I wish I could say that means the state has bottomed 6-9 months earlier than we thought, but the reality is that the bottom will be lower and the timing won't change much.
In terms of sectors, the number that really jumps out in this month's state report is a 6% one month decline in movie production employment. I have a friend who is a writer/director in LA (no one famous, but in the business) and he emailed me his thoughts this afternoon ...
I know many people out of work... many of my pals, actors and writers, who have seemed to work very steadily have been doing very little. there is fear --- and fewer movies/TV shows are getting greenlit...
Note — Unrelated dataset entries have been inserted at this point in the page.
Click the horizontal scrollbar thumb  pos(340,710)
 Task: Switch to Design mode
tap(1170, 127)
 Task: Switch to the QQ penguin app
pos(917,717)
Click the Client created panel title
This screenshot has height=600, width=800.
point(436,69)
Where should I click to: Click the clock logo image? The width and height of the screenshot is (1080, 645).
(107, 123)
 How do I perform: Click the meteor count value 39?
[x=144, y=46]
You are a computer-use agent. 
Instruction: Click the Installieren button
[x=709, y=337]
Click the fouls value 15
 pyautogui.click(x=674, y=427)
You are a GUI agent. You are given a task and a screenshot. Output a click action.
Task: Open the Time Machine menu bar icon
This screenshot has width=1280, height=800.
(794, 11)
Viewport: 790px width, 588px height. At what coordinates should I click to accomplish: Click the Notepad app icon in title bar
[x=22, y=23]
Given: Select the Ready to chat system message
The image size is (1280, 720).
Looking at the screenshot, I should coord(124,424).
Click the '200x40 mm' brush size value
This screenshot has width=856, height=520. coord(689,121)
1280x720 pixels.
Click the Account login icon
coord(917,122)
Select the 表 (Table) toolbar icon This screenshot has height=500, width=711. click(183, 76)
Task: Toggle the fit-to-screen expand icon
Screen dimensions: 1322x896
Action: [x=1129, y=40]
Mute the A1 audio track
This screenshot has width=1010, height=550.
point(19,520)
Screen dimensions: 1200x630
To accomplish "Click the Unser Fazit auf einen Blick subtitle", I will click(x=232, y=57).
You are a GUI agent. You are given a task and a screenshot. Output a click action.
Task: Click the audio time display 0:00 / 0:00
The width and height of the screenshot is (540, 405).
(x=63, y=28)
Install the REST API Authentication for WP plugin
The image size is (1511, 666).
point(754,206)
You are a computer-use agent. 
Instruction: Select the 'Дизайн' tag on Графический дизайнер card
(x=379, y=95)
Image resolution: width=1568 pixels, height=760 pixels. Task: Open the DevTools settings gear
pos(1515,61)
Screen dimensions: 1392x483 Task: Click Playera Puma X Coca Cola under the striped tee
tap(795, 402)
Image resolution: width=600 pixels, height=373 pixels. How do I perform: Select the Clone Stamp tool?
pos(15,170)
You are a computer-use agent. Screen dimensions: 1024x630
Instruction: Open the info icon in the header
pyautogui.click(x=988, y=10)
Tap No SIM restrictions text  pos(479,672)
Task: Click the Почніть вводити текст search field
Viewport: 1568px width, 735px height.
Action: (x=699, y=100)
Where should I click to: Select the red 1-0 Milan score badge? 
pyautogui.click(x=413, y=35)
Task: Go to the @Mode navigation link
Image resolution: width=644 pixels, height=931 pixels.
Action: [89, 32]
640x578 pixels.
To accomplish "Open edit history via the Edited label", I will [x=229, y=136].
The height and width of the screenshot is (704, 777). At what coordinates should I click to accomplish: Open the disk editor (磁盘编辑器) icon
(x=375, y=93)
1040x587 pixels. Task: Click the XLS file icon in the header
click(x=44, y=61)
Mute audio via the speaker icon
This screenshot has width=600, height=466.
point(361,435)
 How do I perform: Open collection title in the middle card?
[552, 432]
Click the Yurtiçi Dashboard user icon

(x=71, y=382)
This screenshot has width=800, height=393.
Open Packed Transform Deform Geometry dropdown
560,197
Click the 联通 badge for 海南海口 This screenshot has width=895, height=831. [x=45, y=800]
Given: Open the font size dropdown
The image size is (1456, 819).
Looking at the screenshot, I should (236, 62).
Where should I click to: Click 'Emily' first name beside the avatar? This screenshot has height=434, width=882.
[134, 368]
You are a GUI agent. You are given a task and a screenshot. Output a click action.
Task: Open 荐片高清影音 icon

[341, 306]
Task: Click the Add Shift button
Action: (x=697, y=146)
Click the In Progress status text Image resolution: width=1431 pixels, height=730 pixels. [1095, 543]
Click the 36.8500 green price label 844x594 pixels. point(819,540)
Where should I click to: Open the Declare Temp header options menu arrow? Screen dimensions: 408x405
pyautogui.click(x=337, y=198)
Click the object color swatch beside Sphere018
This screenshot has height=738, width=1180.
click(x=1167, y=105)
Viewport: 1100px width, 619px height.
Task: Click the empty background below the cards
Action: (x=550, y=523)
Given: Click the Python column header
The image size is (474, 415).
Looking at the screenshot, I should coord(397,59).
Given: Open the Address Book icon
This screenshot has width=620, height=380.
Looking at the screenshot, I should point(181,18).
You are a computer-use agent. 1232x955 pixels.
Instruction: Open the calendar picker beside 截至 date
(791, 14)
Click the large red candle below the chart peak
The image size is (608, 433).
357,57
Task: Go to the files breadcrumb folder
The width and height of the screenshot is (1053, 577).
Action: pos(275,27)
we had a devastating strike that ended exactly one year ago (WGA, writers guild) --- then we have the fear of yet another strike from SAG (screen actors guild) --- that potential strike is not yet settled, it won't happen, but it's been a dark cloud for the past year. If you green light a movie for $50 million and start shooting in April, but SAG calls a strike at the start of May... well, you're ------. There's no "grandfather" clause for productions who are already in production. Your actors cannot film.... So, everyone is waiting....
Most other sectors are dismal too. Interestingly, retail shows no change in the seasonally adjusted numbers. That's because retail layed off the usual number of people in January. The problem is they very little temp. help for the holidays, so these layoffs represent permanent jobs and not the usual holiday help.